President Trump is to bestow the nation’s highest honor on an Irish American Vietnam veteran. Seventy-one-year-old James C. McCloughan and his family will travel to the White House on July 31 for the ceremony, in which the President will present him with his first Medal of Honor.

In a press release the White House noted that the Medal of Honor is rarely awarded and only for “meritorious conduct [which] involve[s] great personal bravery or self-sacrifice so conspicuous as to clearly distinguish the individual above his or her comrades and must have involved risk of life.”

The retired high school teacher saved the lives of 10 men during the Battle of Nui Yon Hill in 1969. Then a 23-year-old medic, McCloughan repeatedly returned to the battlefield in order to rescue injured comrades – despite having been shot in the arm and wounded by shrapnel.

McCloughan was a private first class at the time but would leave the Army with the rank of specialist 5. During his years of service he was awarded two Purple Hearts, two Bronze Stars and a Combat Medical Badge.

The Medal of Honor was introduced in 1861 by Iowa Senator James W. Grimes for those serving in the US Navy and since then it then it has become America’s highest military decoration.

Read more: Irish Medal of Honor recipients remembered

Efforts to nominate McCloughan, however, were hampered by stipulations that declared it could only be awarded within five years of the action taking place.

Randy Clark, who served with McCloughan in Vietnam as his platoon leader, lobbied the Pentagon to change the rules.
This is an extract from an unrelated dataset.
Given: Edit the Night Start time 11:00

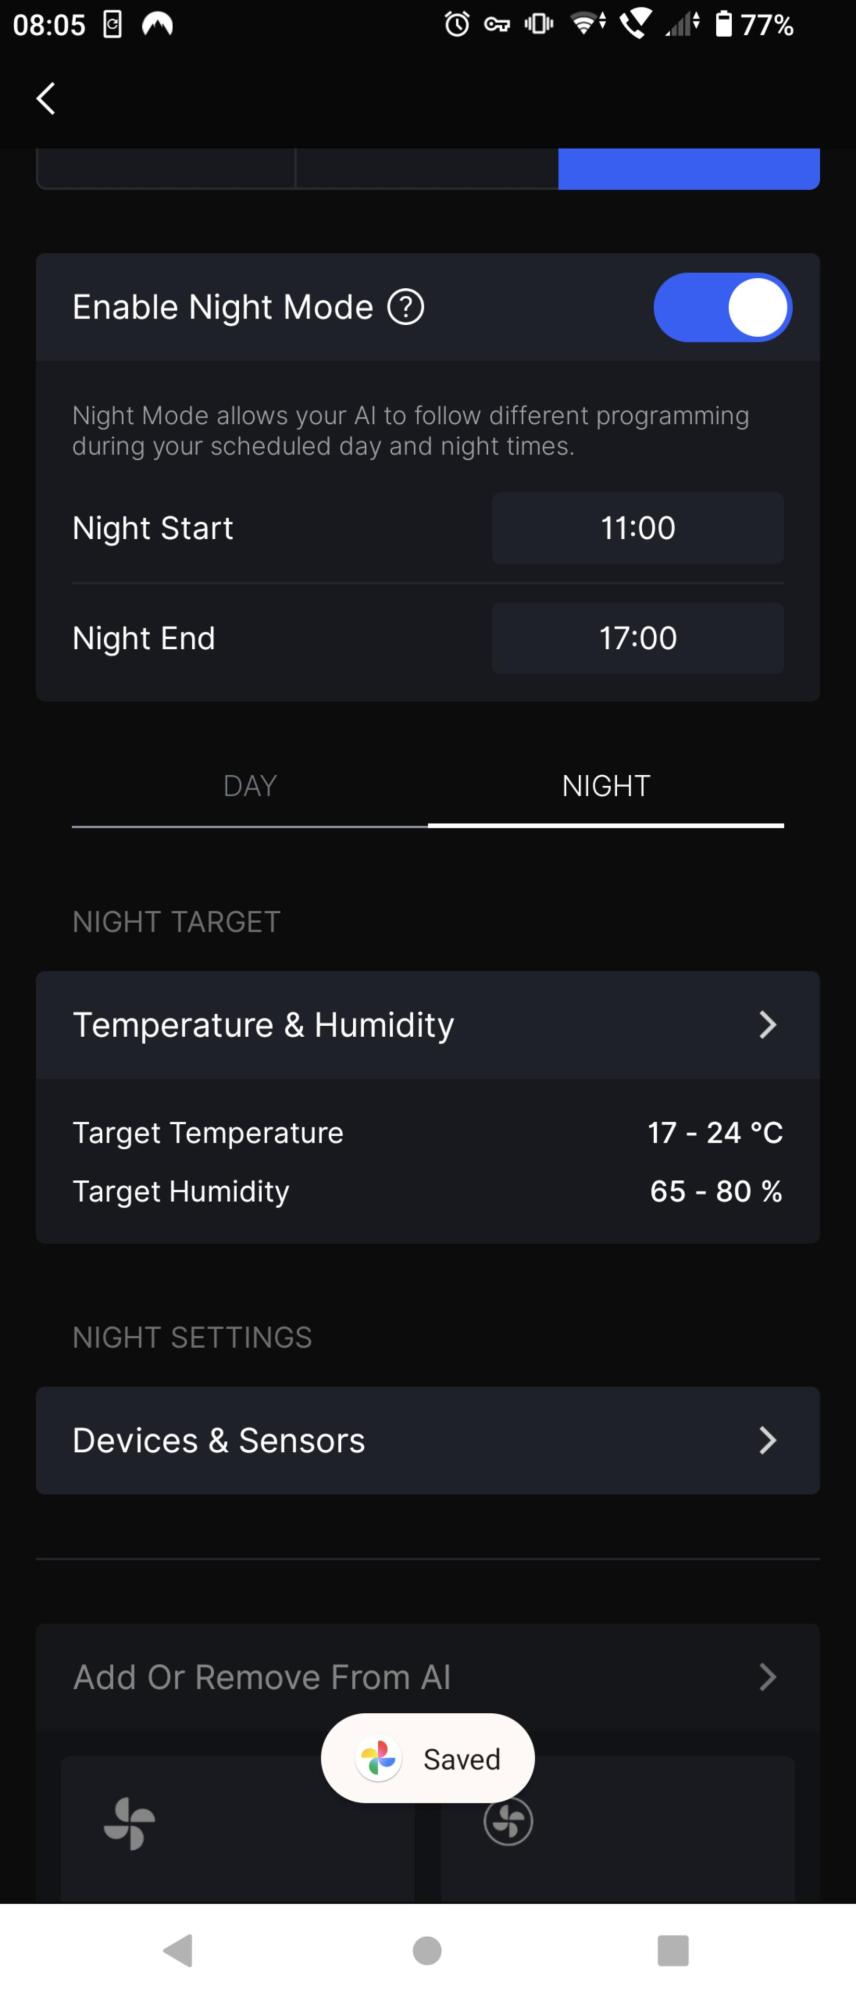Looking at the screenshot, I should [637, 528].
Defense Secretary Ashton Carter agreed that the rules should be revised and Congress officially nodded through the changes as part of a more general defense bill in December last year.
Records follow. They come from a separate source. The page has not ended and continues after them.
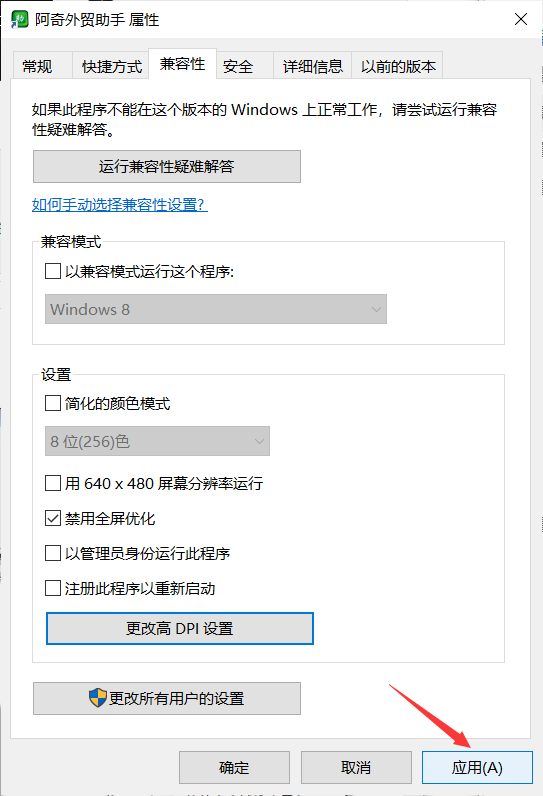Viewport: 543px width, 796px height.
Task: Check 以管理员身份运行此程序
Action: pos(53,553)
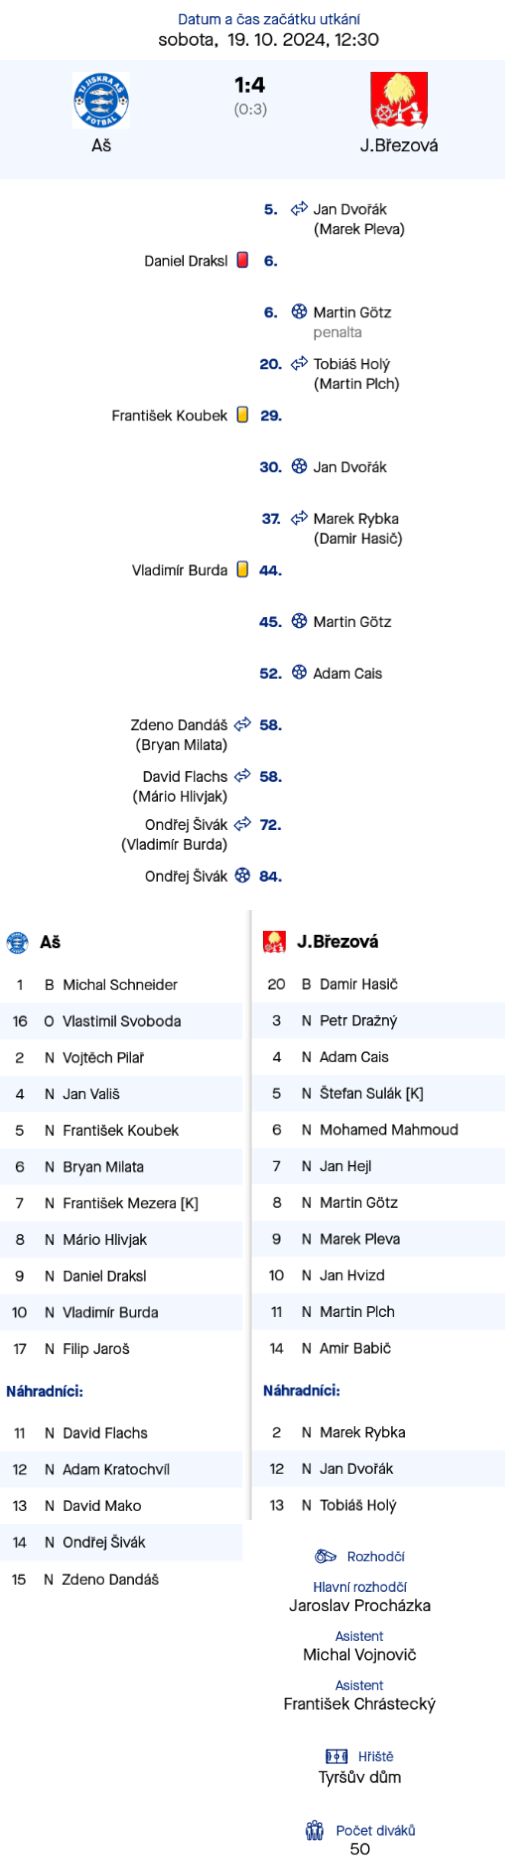
Task: Click main referee name Jaroslav Procházka
Action: coord(360,1605)
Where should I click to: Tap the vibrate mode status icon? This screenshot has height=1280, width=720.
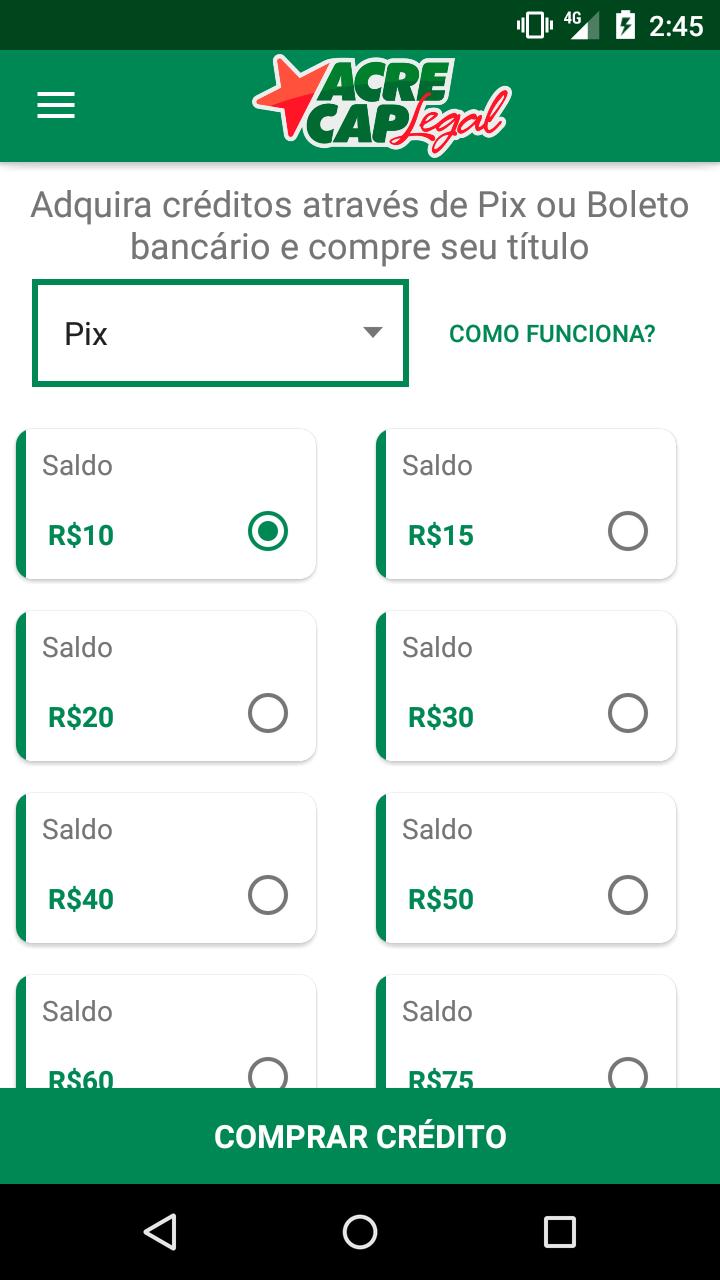534,25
Speaking to the Detroit Free Press McCloughan said, “This is not a James McCloughan award, it’s an award for my men, for Charlie Company. We had a horrendous battle, a situation you will never forget… I wasn’t going to leave my men, and they were going to protect me.”

After leaving the Army he taught geography at South Haven High School and also coached football, wrestling and baseball as well – leading to his inclusion in the Michigan High School Coaches Hall of Fame.